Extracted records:
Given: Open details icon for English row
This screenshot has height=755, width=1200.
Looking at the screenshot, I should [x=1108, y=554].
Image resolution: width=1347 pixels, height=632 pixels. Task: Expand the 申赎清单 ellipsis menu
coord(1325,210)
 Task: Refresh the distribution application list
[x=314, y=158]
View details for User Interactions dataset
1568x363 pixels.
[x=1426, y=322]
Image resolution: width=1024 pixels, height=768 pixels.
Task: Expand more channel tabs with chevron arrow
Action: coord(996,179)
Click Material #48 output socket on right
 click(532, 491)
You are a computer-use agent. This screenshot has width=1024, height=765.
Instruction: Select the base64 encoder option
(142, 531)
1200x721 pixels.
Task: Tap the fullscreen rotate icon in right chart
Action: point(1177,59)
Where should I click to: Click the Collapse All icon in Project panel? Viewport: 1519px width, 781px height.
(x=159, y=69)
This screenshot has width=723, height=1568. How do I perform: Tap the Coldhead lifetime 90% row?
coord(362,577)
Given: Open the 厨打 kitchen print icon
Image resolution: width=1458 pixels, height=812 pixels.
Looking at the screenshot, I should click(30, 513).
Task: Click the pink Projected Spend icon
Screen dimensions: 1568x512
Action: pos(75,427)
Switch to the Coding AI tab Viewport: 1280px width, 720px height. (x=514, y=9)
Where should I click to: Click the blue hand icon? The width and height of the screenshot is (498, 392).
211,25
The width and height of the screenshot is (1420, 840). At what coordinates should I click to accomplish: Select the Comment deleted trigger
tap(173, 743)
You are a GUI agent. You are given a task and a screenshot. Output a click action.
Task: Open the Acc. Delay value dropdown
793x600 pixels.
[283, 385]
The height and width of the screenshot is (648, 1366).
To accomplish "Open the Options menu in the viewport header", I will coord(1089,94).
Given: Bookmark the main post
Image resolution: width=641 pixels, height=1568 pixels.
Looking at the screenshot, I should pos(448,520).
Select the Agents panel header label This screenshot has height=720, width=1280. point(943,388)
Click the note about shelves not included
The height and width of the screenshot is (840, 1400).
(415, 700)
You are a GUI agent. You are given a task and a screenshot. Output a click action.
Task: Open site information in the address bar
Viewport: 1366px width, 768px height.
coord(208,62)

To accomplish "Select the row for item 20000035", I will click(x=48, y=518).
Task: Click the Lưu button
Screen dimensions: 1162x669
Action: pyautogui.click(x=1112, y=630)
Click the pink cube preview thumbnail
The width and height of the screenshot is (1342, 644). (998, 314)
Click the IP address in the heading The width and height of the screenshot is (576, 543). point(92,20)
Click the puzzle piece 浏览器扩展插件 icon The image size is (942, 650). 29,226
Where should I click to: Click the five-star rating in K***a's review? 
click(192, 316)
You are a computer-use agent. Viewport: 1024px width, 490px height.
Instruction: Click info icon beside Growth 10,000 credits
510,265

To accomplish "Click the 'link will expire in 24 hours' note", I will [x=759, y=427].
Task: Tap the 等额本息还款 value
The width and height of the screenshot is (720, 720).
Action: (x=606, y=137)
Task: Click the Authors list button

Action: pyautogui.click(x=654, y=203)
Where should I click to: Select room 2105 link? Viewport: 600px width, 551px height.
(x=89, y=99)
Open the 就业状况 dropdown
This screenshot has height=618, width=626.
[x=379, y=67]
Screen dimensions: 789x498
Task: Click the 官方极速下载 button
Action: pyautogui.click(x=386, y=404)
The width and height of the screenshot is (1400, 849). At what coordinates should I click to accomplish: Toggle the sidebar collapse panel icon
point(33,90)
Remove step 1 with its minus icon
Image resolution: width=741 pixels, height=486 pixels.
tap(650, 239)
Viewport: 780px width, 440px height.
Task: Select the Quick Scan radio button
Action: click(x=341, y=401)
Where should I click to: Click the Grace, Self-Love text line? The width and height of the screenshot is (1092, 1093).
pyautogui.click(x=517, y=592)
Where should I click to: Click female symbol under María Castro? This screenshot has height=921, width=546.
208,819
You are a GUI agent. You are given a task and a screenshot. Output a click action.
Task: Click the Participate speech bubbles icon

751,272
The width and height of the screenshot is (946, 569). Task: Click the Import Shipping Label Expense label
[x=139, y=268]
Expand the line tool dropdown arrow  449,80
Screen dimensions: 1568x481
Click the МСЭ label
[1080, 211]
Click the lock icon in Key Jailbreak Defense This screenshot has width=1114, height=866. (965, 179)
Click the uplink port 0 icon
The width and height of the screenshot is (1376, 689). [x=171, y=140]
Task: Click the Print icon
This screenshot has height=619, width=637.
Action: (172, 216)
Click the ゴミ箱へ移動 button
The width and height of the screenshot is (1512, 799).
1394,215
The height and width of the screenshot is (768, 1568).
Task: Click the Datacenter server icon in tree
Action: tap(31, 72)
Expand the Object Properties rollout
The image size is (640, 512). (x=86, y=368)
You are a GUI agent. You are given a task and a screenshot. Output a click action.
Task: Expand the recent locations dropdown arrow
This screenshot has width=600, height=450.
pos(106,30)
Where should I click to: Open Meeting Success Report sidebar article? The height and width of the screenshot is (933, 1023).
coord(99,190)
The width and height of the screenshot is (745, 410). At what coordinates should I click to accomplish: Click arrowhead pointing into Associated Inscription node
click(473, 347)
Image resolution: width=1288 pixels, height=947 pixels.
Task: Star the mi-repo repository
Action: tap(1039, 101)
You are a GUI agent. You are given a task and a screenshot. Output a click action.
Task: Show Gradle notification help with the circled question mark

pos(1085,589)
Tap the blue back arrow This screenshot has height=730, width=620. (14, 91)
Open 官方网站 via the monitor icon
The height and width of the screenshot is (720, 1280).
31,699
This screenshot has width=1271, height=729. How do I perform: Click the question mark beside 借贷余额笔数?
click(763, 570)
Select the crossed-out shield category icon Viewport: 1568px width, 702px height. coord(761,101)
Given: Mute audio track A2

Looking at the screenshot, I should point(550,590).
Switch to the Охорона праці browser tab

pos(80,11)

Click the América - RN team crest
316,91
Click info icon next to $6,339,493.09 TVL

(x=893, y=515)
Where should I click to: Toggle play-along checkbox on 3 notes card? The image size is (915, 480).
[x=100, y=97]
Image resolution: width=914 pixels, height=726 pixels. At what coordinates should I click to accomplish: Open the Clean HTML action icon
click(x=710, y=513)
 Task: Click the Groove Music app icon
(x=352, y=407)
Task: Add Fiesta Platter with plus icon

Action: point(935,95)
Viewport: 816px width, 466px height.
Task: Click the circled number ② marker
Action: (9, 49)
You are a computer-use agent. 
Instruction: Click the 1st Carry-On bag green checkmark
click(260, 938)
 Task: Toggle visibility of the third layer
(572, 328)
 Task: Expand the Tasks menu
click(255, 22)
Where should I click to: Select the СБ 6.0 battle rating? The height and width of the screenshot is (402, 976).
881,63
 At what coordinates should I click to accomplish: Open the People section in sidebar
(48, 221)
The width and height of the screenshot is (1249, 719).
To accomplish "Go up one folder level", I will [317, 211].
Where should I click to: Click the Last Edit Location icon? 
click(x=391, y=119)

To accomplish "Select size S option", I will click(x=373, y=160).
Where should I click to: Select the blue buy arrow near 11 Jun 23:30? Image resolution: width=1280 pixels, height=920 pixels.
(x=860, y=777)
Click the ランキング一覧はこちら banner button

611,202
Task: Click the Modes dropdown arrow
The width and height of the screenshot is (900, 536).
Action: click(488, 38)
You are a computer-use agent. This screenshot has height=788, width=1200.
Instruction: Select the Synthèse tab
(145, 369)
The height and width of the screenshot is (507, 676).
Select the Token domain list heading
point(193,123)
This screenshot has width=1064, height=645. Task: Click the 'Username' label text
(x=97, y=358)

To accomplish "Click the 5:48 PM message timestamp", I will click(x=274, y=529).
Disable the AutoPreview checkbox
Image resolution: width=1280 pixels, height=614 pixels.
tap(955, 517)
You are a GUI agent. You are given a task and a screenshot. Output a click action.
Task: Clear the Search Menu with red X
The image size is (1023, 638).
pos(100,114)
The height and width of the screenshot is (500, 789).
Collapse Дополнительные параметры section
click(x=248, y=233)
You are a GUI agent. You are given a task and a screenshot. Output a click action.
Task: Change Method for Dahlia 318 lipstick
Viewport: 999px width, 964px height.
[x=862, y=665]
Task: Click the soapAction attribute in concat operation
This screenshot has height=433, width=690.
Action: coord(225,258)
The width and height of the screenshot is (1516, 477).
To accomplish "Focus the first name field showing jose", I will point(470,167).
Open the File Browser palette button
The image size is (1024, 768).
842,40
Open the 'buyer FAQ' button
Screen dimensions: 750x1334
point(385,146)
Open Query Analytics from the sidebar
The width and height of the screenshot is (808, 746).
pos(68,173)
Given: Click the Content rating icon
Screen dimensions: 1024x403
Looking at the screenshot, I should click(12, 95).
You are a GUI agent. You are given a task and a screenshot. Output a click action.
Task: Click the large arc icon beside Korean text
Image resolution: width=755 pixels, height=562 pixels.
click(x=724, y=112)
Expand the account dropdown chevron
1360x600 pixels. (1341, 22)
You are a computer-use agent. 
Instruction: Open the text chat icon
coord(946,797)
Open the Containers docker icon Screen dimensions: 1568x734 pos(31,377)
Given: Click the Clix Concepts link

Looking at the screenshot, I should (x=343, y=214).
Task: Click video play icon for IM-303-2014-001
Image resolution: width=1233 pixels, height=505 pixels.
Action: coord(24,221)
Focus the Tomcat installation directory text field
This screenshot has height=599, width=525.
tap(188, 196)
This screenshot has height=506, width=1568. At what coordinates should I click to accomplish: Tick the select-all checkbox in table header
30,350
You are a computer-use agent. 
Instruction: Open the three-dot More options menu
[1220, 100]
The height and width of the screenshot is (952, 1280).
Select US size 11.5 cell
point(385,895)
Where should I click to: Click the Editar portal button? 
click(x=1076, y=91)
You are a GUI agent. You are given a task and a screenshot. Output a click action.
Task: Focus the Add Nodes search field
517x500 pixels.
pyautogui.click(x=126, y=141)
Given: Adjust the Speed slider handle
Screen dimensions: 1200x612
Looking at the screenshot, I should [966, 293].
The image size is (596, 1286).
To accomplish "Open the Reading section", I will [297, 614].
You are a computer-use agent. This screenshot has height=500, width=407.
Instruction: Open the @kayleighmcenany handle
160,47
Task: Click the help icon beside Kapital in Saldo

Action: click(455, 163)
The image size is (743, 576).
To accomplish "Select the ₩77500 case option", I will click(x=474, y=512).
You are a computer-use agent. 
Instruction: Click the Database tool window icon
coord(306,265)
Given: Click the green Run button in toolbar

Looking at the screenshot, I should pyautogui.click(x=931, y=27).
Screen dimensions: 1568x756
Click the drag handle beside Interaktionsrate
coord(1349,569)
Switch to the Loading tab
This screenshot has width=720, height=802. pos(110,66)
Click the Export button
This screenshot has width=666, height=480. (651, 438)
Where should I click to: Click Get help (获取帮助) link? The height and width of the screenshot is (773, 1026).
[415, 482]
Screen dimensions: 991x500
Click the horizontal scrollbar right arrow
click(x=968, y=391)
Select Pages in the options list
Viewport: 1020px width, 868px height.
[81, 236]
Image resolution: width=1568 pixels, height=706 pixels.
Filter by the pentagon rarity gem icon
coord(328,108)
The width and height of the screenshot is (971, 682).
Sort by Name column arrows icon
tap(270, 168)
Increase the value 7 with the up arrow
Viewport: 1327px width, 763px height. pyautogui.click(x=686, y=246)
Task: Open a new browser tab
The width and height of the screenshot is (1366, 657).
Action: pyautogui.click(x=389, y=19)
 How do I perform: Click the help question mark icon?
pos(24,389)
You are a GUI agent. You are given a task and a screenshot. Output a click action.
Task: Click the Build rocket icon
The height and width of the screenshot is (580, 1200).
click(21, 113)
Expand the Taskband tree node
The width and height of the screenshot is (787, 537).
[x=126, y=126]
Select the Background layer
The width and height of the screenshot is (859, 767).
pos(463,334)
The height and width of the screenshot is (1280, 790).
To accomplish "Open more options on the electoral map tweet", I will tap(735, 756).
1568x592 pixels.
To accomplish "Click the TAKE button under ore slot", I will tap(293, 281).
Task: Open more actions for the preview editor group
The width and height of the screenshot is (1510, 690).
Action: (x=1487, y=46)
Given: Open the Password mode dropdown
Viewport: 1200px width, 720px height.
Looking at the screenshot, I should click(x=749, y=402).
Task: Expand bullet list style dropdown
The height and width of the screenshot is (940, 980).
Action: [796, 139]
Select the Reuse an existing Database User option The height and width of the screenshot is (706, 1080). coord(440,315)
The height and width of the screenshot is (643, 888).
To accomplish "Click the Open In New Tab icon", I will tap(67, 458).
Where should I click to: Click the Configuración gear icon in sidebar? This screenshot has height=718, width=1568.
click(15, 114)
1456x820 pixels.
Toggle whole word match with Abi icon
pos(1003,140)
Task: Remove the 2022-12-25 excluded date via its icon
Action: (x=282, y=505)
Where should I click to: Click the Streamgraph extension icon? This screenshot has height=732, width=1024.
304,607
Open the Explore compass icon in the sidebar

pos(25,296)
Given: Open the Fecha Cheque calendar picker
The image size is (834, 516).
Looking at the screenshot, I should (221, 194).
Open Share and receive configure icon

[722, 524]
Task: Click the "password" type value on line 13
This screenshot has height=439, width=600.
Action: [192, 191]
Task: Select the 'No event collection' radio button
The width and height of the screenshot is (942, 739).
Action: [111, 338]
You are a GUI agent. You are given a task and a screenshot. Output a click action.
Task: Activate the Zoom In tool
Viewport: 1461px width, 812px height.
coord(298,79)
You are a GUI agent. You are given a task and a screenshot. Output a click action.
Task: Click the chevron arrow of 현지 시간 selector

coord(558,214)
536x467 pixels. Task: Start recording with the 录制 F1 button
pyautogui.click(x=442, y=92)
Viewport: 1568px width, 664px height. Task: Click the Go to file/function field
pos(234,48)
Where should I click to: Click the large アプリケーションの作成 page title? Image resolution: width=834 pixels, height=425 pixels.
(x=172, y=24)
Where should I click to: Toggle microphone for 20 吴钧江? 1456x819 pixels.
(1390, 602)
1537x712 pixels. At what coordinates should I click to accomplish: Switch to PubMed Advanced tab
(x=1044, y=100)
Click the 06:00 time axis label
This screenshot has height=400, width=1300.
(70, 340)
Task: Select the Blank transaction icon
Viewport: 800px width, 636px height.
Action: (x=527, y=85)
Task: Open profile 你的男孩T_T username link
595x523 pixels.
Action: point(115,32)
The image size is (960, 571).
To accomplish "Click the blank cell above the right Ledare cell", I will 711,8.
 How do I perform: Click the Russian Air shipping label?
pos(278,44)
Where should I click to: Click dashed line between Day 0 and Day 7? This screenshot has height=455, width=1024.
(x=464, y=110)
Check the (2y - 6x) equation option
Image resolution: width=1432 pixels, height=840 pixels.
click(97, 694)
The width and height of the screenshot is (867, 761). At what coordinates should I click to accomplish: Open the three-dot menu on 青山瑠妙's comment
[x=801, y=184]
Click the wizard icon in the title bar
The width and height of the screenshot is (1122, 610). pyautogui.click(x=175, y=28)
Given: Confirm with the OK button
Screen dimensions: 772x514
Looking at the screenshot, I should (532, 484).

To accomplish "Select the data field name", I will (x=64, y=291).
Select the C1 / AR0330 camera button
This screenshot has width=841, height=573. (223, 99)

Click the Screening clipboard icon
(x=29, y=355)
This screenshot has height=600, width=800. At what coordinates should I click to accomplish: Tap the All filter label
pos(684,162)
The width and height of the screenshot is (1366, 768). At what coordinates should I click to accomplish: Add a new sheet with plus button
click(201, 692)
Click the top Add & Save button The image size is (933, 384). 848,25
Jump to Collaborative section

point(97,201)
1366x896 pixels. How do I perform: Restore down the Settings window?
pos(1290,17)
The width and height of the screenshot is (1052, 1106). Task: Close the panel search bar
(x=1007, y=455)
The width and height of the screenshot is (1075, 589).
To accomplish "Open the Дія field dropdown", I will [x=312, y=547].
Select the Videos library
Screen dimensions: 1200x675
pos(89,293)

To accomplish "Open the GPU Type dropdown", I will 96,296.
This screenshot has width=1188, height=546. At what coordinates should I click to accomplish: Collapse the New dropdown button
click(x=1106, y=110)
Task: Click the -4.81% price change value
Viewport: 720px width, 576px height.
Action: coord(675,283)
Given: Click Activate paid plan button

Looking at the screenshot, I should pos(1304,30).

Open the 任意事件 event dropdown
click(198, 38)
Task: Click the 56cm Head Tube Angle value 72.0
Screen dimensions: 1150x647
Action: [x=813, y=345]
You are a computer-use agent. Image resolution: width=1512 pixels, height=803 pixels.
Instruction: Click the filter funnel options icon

Activity – Find every line in the records above that contains the word "address", and copy each one.

Answer below –
Task: Open site information in the address bar
Click the IP address in the heading The width and height of the screenshot is (576, 543). point(92,20)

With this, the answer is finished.